- Nickname: Rice City [Given by local panchayat]
- Waraseoni Location in Madhya Pradesh, India
- Coordinates: 21°45′53″N 80°2′58″E﻿ / ﻿21.76472°N 80.04944°E
- Country: India
- State: Madhya Pradesh
- Division: Jabalpur Division
- District: Balaghat
- Waraseoni Nagar Palika Parishad: 1948
- MLA: Vivek (Vickey) Patel

Government
- • Type: Nagar Palika Parishad
- • Body: Waraseoni Nagar Palika Parishad
- • President: SDM
- • SDM: Sandeep Singh
- Elevation: 305.19 m (1,001.3 ft)

Population (2017)
- • Town: 176,291
- • Urban: 27,494
- • Rural: 148,797

Languages
- • Official: Hindi Marathi (primary) English (additional)
- Time zone: UTC+5:30 (IST)

* * * * * * * * *

# Activities
(a) From the Waraseoni summary, list the country, state, division and district entries with their values.
(b) Using the Waraseoni summary, decide whether each statement is supported. Answer yes or no and quote the deciding words. (i) Waraseoni Nagar Palika Parishad is dated 1948. (ii) The urban population is larger than the rural population. (iii) The nickname was given by the local panchayat.
(c) Reproduce the Waraseoni summary from "Population (2017)" up to and including "zone: UTC+5:30 (IST)".
Rely solely on the Waraseoni summary above.

* * * * * * * * *

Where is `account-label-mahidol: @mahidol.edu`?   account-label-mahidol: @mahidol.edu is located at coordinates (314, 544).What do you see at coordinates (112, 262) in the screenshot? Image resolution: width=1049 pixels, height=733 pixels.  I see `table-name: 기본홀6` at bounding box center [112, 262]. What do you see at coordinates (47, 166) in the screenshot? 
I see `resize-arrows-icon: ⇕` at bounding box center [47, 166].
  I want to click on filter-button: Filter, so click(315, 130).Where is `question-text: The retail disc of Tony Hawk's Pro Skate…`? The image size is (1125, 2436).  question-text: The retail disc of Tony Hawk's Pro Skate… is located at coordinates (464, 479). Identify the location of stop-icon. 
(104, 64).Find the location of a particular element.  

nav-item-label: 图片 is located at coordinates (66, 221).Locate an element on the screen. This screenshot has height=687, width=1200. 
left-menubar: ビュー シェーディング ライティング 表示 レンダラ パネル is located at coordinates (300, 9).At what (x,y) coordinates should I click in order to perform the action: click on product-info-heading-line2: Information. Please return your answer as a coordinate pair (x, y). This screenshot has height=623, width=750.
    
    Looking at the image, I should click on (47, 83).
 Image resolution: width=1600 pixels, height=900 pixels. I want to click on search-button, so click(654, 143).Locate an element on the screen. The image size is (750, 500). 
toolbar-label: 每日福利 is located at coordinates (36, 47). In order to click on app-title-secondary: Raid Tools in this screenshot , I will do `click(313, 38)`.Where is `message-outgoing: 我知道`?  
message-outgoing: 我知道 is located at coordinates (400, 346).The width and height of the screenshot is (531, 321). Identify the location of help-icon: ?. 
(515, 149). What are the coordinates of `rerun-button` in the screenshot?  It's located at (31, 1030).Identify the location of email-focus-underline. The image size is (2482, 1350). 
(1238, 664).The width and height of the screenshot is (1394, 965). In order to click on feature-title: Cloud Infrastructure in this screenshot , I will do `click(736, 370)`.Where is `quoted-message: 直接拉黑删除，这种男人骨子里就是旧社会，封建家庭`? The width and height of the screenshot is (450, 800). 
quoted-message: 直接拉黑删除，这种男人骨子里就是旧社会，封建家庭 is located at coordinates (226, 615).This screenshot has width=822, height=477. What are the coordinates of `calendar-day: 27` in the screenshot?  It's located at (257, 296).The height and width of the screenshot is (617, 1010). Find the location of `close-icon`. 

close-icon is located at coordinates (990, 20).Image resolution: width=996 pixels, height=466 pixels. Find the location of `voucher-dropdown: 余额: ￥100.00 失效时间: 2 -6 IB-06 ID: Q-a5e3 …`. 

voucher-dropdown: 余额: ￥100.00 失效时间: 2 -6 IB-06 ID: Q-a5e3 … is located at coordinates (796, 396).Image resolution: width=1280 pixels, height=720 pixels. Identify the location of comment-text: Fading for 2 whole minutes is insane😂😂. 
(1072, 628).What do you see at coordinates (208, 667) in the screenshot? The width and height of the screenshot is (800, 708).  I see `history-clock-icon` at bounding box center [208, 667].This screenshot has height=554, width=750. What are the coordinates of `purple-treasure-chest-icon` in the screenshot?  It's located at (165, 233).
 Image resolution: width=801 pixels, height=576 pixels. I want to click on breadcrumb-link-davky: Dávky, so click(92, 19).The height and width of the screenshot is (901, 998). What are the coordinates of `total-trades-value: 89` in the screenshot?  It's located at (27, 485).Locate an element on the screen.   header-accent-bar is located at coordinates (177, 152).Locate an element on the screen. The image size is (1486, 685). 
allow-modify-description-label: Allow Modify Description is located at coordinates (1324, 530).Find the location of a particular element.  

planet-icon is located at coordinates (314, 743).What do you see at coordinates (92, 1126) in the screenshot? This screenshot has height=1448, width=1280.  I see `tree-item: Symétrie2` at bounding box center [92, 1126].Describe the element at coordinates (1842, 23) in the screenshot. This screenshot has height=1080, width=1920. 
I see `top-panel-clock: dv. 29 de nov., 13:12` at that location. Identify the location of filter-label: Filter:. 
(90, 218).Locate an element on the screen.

* * * * * * * * *

# Exercise answers
(a)
Country: India
State: Madhya Pradesh
Division: Jabalpur Division
District: Balaghat

(b)
(i) Yes: "Waraseoni Nagar Palika Parishad: 1948"
(ii) No: "Urban: 27,494" and "Rural: 148,797"
(iii) Yes: "Rice City [Given by local panchayat]"

(c)
Population (2017)
- • Town: 176,291
- • Urban: 27,494
- • Rural: 148,797

Languages
- • Official: Hindi Marathi (primary) English (additional)
- Time zone: UTC+5:30 (IST)